Noting that dogs offer unconditional love, experts in human-animal interaction at the Missouri University College of Veterinary Medicine seemed unsurprised by the study’s results. The research team added that a dog can serve as a “bridge” between an ASD child and his peers, helping him interact with others and setting the stage for friendship.

Science validates the power of loving dogs

In a 2010 study published in Psychoneuroendocrinology, Canadian researchers found that specially-trained service dogs reduced anxiety and promoted socialization skills of children with ASD. The team measured morning levels of the children’s levels of the stress hormone cortisol at three different points: before the dog was introduced to the family, while the dog was with the family, and after the dog was removed.

Before the dogs were introduced, the children had an average 58 percent spike in their cortisol levels upon awakening; with the dog in the house, the average morning increase was a mere 10 percent. When the dogs were removed, the morning increases rose again, at an average of 48 percent. Isn’t that incredible?!

A questionnaire offered additional confirmation of the dog’s therapeutic effects. According to the parents, problematic behaviors dropped from an average of 33 to an average of 25 – a statistically significant 25 percent.

What kind of dogs were used in the studies?

The dogs used in the study were all SSig dogs, or Sensory Signal Dogs, and had been highly trained to work with autistic children. Not only can SSig dogs identify repetitive behaviors and signal the child to stop, they can also contain a child at risk of running off, gently halt self-harming behaviors and help neutralize tantrums and meltdowns.

The dog can also alert the child to important sensory stimuli – such as a fire alarm or smoke detector – that require a response.

Yet another study, published in 2010 in American Journal of Public Health, highlighted the effect of dog ownership on children in general. The study showed that children who own dogs have higher levels of light, moderate and vigorous physical activity than children who don’t – with an epidemic of childhood obesity sweeping the country, this benefit of dog ownership should not be overlooked.

What kind of dog is best for my child?

The decision to get a dog for a child with ASD is a serious one. To merely obtain a dog, at random, for the purposes of helping an autistic child is unfair to both dog and child, and could backfire. First of all, you must be sure that your child really wants a dog, and that he is capable of being consistently gentle with the animal. And, you must be prepared to supervise the interactions between child and dog.
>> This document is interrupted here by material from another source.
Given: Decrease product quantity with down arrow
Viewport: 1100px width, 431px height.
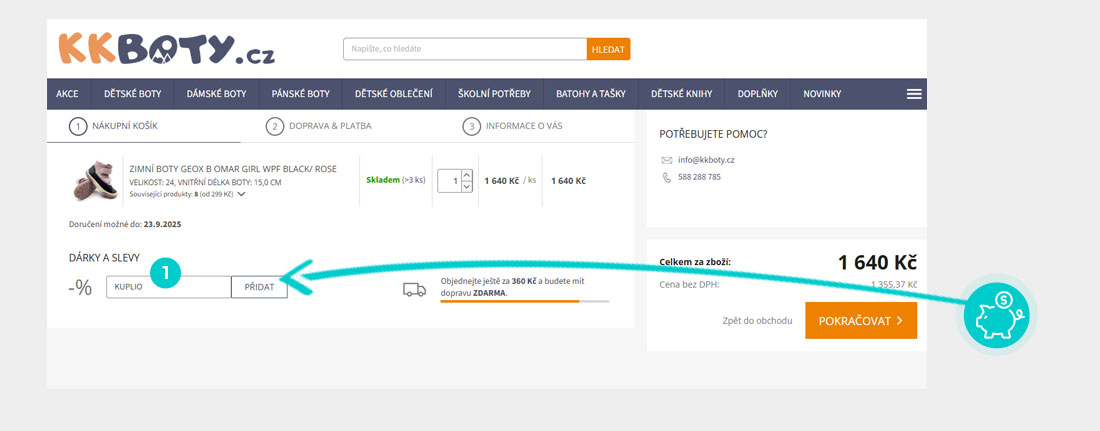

Remember, you are making a lifetime commitment to a living being. A dog can easily cost $700 a year in food and basic veterinary care alone, and many can live as long as 16 years. Plus, if you opt for a specially-trained SSig dog, the expense can be much more – although some organizations do offer grants.

When it comes to picking the ‘right dog’, experts point to the importance of temperament testing to determine the dog’s innate personality. The ideal companion dog for an autistic child will be calm, tolerant, and affectionate.

Because autistic children can be extremely sensitive to sounds and textures, avoid getting an extremely loud, nervous or “yappy” dog. A dog with short, silky or soft fur – such as a golden retriever or Labrador – may be more appealing to your child than a breed with coarse or wiry fur, such as an Airedale.

Once you’ve identified some prospective dogs with the requisite easy-going dispositions, allow your child to be involved in the decision. Often, he will know exactly what qualities he would like.

If dogs were drugs, Big Pharma would never stop crowing about their efficacy, safety and therapeutic value for children with ASD. There seems to be little room for doubt: the loving bond between an ASD child and his companion or service dog can help the child better connect with the world around him.